As described above, the thin metal wire 5 is made of phosphorus deoxidized copper containing about 200 ppm of phosphorus as described above, and some of the lead terminals 1 ... Are used as external leads as shown in the figure. use. This external lead is bendable by the so-called Cut and Bend process after the molding process is completed as usual, and can be attached to and detached from the equipment used. The electrodes to which the metal thin wires 5 are fixed are drawn near the outer periphery of the semiconductor element 4 in the figure. However, this is based on the assumption of a pad portion, and is actually an electrode provided adjacent to an impurity region (not shown). In some cases, the fine metal wire 5 is bonded to a continuous wiring extending to the insulating layer covering the surface of the semiconductor substrate. This bonding step is so-called ball bonding, and as a heating means thereof, there are cases where an electric torch is used and cases where oxyhydrogen flame is used, and ultrasonic bonding is also applicable.
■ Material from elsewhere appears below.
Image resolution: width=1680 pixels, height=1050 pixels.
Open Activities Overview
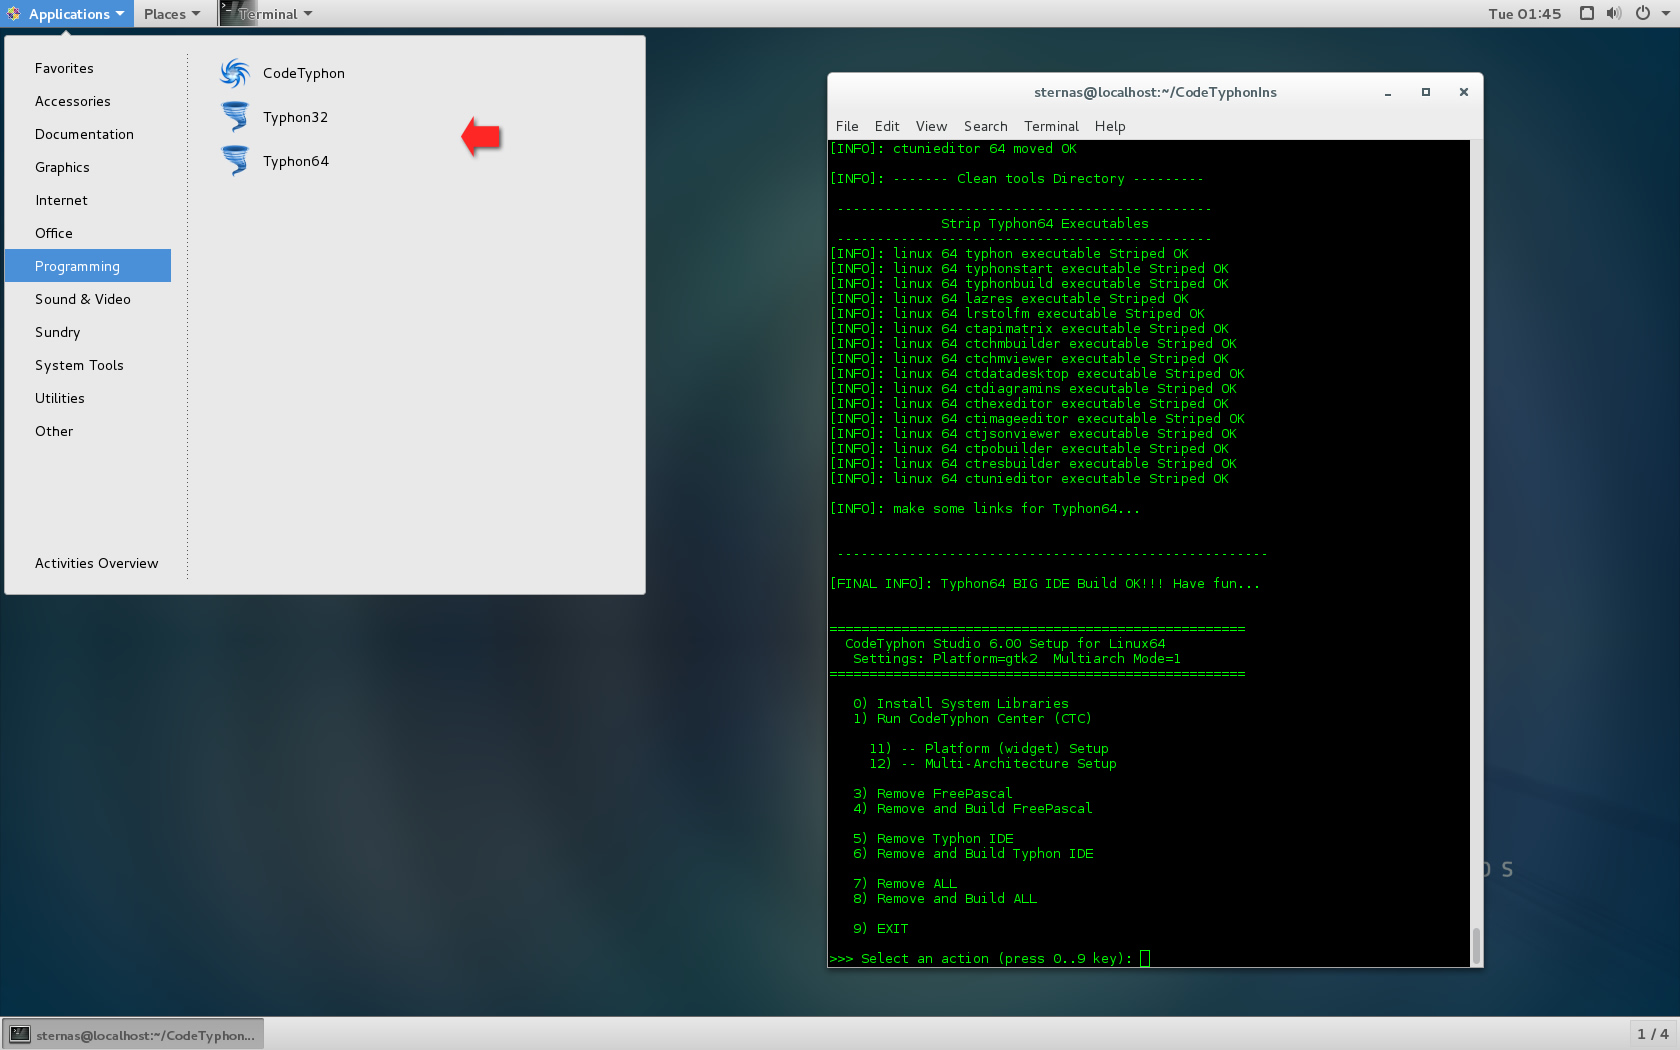tap(96, 563)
As shown in the figure, the metal thin wires 5 made of phosphorous deoxidized copper are fixed to the lead terminals 1 by a bonding step, and then the sealing resin layer 6 is covered by a transfer molding method according to a conventional method to embed the semiconductor element 4.

This sealing resin has a thermal conductivity λ = 37 × 10 ^-4 cal / cm ・
sec ・ ℃, coefficient of thermal expansion α ₁ = 2.8 × 10 ^-5 1 / ℃, α ₂ = 7.0
An epoxy resin containing 70% by weight of crystalline silica having a concentration of × 10 ^-5 1 / ° C as a filler is used.

The thermal expansion coefficient alpha ₁ alpha ₂ is temperature on the horizontal axis, if adopted a longitudinally extending axis values up to the glass transition point Tg alpha ₁ and it and thereafter the alpha _2, 3.5 × upper limit is alpha ₁ for use with a semiconductor 10 ^-5 1 / ℃, α ₂
= 9.0 × 10 ^-5 1 / ° C. Thus, the resin-sealed semiconductor device is completed.

〔The invention's effect〕

As shown in Table 1, even if ball bonding is performed using phosphorous deoxidized copper fine wire, it is possible to prevent the crystal grains from enlarging at the ball neck part and the strength of the fine wire at high temperature is high. Also in the above, a reliable and inexpensive semiconductor device can be manufactured without breakage on the external lead side and the ball neck portion.

[Brief description of drawings]

FIG. 1 is a partially cutaway perspective view of a resin-sealed semiconductor device according to the present invention.

Claims (1)

(57) [Claims] 1. A semiconductor device in which a semiconductor element for connecting external leads and element electrodes with a metal thin wire is embedded in a sealing resin layer, wherein phosphorous deoxidized copper is applied to the metal thin wire. Type semiconductor device.